**Task details**
For the word "will", return each line of the data in which it occurs.

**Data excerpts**

▬▬▬▬▬▬▬▬▬▬

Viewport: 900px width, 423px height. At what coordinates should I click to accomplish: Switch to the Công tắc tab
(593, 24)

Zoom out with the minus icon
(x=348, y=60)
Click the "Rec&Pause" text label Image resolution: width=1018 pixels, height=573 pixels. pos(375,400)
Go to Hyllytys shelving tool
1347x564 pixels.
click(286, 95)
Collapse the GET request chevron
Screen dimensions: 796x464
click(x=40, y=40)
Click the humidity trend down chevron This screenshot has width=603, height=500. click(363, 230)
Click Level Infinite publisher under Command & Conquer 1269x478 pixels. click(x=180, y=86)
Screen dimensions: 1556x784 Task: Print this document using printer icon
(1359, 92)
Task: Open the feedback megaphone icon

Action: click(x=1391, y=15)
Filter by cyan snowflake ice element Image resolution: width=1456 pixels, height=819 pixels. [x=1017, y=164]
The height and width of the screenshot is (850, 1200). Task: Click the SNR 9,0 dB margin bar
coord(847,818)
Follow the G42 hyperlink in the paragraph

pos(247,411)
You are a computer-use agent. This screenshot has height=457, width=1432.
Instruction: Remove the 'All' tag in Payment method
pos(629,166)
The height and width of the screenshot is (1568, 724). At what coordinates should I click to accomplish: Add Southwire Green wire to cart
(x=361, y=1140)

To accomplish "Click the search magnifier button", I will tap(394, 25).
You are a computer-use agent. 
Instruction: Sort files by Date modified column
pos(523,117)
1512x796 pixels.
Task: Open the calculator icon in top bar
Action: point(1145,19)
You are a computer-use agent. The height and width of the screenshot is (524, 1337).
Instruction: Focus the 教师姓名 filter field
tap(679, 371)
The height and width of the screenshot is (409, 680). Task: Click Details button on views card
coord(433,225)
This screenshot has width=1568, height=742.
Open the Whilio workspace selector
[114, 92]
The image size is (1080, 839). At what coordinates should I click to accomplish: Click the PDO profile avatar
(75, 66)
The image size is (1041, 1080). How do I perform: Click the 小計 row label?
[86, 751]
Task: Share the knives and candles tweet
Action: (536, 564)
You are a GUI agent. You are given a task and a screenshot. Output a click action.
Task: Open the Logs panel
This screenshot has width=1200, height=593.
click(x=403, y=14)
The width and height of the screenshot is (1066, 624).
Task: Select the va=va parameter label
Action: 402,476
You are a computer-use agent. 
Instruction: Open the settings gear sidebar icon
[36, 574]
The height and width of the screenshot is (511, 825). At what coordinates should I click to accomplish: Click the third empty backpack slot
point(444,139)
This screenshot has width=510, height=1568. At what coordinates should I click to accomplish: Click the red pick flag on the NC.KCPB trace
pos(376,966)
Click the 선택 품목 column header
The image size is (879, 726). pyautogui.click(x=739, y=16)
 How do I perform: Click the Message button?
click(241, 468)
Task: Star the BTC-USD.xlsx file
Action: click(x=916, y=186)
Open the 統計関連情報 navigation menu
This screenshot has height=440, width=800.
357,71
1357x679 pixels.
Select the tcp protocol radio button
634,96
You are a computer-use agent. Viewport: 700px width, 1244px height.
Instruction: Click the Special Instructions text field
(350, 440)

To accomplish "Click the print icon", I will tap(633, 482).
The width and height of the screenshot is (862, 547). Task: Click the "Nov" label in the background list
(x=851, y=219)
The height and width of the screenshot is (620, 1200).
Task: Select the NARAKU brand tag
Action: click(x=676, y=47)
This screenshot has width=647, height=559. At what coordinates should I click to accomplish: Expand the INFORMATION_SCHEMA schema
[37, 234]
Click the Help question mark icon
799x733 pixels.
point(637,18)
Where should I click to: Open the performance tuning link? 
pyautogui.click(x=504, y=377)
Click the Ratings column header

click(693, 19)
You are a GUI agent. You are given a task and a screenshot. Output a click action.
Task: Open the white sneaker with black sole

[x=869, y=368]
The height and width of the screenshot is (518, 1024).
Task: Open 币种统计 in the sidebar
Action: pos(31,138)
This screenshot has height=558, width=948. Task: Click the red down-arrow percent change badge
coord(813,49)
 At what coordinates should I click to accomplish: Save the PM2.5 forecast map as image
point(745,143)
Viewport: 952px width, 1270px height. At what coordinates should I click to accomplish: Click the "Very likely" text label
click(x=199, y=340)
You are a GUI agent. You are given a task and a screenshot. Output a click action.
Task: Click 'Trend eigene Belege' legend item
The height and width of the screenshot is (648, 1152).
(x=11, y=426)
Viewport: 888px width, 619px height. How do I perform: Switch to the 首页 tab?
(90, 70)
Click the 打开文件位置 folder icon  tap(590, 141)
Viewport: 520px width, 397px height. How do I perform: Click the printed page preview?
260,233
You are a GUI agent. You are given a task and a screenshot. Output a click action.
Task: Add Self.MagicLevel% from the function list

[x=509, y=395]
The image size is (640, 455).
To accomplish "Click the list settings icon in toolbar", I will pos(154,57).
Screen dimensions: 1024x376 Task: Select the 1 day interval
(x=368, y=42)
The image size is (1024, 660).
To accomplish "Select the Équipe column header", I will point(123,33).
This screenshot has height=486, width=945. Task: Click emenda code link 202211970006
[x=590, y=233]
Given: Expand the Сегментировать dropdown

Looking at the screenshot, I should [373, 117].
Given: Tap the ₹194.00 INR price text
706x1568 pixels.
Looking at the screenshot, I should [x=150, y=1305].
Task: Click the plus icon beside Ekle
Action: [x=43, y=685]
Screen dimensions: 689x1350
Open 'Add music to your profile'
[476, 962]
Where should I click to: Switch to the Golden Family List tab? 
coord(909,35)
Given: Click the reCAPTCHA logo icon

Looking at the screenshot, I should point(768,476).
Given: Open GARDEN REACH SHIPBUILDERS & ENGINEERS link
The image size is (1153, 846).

▬▬▬▬▬▬▬▬▬▬

**Response box**
To accomplish "Click the search magnifier button", I will tap(394, 25).
To accomplish "Click the print icon", I will tap(633, 482).
To accomplish "Click the list settings icon in toolbar", I will pos(154,57).
To accomplish "Select the Équipe column header", I will point(123,33).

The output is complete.